The anchorref element is used to reference an anchor element in a map. The contents of an anchorref element are rendered both in the original authored location and at the location of the referenced anchor element. The referenced anchor element might be defined in the current map or another map. When possible, this integration is done when displaying the map with anchor to an end user.
This function of the anchorref element is similar to that provided by the anchorref attribute of the map element. However, instead of attaching an entire map to an anchor point, this element allows the author to attach only the contents of a single map branch. This enables architects to reuse a branch of content without reusing the entire map.
If the rendering platform does not support runtime integration of navigation based on the anchor point, a build system should treat the anchorref element similar to a "conref push" instruction by pushing the content to the spot that contains the anchor. Note that many anchorref elements might push content to the same point; the order in which items are pushed is left undefined, although the order within a single anchorref is preserved.
Metadata cascading takes place in the original authored context, because the branch of content defined with the anchorref remains independent from the referenced map. The anchorref content does not take on the cascading metadata at the anchor location. For example, if the map containing the anchorref element sets a local copyright, that copyright cascades to the anchorref element and its children; it is retained after the content is rendered at the target anchor element.
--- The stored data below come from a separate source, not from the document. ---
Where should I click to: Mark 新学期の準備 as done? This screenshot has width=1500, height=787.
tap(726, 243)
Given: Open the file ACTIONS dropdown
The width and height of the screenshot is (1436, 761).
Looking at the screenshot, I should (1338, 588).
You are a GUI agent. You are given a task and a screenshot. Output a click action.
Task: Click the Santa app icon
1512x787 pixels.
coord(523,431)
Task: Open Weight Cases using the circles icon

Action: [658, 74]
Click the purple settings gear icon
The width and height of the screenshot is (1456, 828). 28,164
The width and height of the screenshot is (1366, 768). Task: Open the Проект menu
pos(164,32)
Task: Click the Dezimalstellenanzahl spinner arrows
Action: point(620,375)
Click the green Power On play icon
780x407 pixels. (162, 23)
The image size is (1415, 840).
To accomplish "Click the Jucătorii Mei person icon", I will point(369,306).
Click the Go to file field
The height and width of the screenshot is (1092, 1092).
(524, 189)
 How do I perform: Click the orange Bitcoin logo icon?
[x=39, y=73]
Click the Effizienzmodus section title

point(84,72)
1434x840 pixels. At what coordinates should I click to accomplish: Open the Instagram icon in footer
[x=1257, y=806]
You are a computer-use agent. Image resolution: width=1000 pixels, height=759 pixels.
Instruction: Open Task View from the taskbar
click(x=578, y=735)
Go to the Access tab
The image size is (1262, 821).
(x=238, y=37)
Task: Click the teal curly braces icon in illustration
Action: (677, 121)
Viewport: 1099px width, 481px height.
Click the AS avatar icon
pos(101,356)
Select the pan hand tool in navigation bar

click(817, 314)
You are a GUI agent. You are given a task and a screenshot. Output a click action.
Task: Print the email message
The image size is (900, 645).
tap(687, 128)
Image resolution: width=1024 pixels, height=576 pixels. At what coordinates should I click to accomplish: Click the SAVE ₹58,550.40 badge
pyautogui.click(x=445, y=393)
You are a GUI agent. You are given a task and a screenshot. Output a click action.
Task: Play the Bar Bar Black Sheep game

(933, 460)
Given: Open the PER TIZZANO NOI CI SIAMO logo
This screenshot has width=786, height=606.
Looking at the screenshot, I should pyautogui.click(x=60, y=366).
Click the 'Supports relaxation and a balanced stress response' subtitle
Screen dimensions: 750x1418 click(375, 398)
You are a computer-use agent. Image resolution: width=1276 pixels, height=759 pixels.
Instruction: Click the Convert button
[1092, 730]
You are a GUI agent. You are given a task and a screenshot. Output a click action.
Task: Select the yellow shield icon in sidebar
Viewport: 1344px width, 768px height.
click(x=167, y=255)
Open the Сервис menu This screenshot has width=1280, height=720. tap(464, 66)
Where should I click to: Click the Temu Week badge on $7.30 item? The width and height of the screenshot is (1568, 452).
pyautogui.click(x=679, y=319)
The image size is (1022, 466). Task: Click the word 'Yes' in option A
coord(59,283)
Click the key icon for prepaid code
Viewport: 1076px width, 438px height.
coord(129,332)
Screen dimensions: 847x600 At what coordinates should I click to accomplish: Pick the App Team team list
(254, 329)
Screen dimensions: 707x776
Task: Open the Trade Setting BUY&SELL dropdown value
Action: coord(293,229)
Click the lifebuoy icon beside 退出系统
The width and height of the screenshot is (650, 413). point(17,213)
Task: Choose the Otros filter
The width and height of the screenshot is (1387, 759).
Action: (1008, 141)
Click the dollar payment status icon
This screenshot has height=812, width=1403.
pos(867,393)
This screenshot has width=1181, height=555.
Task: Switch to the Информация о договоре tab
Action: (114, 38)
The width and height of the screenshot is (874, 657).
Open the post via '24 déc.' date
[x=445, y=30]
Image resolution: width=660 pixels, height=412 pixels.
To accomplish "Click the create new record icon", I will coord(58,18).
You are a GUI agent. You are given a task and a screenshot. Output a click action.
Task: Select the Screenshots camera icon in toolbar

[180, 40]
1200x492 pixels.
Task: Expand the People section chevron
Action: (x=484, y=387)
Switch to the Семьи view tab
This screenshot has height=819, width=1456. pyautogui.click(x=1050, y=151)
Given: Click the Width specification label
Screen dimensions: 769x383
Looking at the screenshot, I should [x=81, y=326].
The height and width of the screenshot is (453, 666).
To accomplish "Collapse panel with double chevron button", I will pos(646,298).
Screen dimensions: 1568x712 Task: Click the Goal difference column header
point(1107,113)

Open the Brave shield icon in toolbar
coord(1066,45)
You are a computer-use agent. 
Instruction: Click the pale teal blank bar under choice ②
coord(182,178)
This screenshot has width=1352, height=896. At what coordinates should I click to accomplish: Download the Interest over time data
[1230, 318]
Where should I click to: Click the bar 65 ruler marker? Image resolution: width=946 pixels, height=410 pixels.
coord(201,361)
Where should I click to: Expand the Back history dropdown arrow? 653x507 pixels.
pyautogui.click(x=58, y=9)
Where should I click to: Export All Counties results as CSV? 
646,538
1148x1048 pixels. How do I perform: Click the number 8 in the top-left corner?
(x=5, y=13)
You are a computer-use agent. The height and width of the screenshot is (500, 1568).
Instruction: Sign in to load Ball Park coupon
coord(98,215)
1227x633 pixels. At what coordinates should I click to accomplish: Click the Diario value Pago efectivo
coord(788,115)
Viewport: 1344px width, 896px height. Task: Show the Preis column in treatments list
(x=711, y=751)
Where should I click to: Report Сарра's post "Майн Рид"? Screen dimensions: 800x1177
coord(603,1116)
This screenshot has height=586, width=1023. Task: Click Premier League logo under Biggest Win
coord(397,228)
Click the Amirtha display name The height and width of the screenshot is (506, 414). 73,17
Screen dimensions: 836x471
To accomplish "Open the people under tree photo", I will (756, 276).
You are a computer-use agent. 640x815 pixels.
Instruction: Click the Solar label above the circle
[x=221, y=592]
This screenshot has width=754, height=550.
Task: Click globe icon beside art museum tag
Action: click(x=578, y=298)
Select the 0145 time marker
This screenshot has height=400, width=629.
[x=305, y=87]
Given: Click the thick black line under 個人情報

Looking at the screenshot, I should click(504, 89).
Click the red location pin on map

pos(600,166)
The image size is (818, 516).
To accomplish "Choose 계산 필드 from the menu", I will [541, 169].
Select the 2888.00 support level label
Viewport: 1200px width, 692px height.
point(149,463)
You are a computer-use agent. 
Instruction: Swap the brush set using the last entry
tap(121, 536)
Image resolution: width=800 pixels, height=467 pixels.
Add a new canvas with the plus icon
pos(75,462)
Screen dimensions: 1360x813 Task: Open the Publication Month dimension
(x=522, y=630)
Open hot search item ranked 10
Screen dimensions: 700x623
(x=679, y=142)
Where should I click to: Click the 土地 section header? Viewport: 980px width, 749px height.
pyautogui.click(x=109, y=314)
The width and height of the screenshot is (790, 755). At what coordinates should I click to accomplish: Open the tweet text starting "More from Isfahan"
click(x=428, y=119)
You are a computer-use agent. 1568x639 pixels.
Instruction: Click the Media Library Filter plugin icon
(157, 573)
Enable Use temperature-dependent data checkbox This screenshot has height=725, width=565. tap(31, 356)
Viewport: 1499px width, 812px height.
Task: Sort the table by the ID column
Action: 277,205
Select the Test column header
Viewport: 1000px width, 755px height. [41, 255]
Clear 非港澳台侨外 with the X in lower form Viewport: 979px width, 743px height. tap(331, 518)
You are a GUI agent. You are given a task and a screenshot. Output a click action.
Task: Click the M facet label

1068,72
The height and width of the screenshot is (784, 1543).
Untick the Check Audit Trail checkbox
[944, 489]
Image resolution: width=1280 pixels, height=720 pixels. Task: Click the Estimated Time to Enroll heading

By default, the content of the anchorref element is rendered at both the anchor target and the original location. To prevent the content from being rendered at the location of the anchorref element, set toc="no" on the anchorref element, and then set toc="yes" on each of its children so that they will not inherit the toc="no" setting.
Content models
See appendix for information about this element in OASIS document type shells.
Inheritance
+ map/topicref mapgroup-d/anchorref
Example
<topicref href="carPrep.dita"> <topicref href="beforePrep.dita"/> <anchor id="prepDetail"/> <topicref href="afterPrep.dita"/> </topicref> <!-- ... --> <topicref href="astroTasks.dita"> <topicref href="astroOverview.dita"/> <anchorref href="#prepDetail"> <topicref href="astroChecklist.dita"/> <topicref href="otherPreparation.dita"/> </anchorref> <topicref href="astroConclusion.dita"/> </topicref>
<topicref href="carPrep.dita"> <topicref href="beforePrep.dita"/> <anchor id="prepDetail"/> <topicref href="astroChecklist.dita"/> <topicref href="otherPreparation.dita"/> <topicref href="afterPrep.dita"/> </topicref> <!-- ... --> <topicref href="astroTasks.dita"> <topicref href="astroOverview.dita"/> <topicref href="astroChecklist.dita"/> <topicref href="otherPreparation.dita"/> <topicref href="astroConclusion.dita"/> </topicref>
Attributes
The following attributes are available on this element: Universal attribute group, Link relationship attribute group (with narrowed definitions of href, type, and format, all given below), Attributes common to many map elements, Topicref element attributes group, outputclass, keys, and keyref.
- href
- A pointer to an anchor element in this or another DITA map. When rendered, the contents of the current element will be copied to the location of the anchor. See The href attribute for supported syntax when referencing a map element.
- type
- Describes the target of a reference. For the anchorref element, this value defaults to "anchor", because the element is expected to point to an anchor element in this or another map.
- format
- The format attribute identifies the format of the resource being referenced. For the anchorref element, this value defaults to "ditamap", because the element references a point in a map.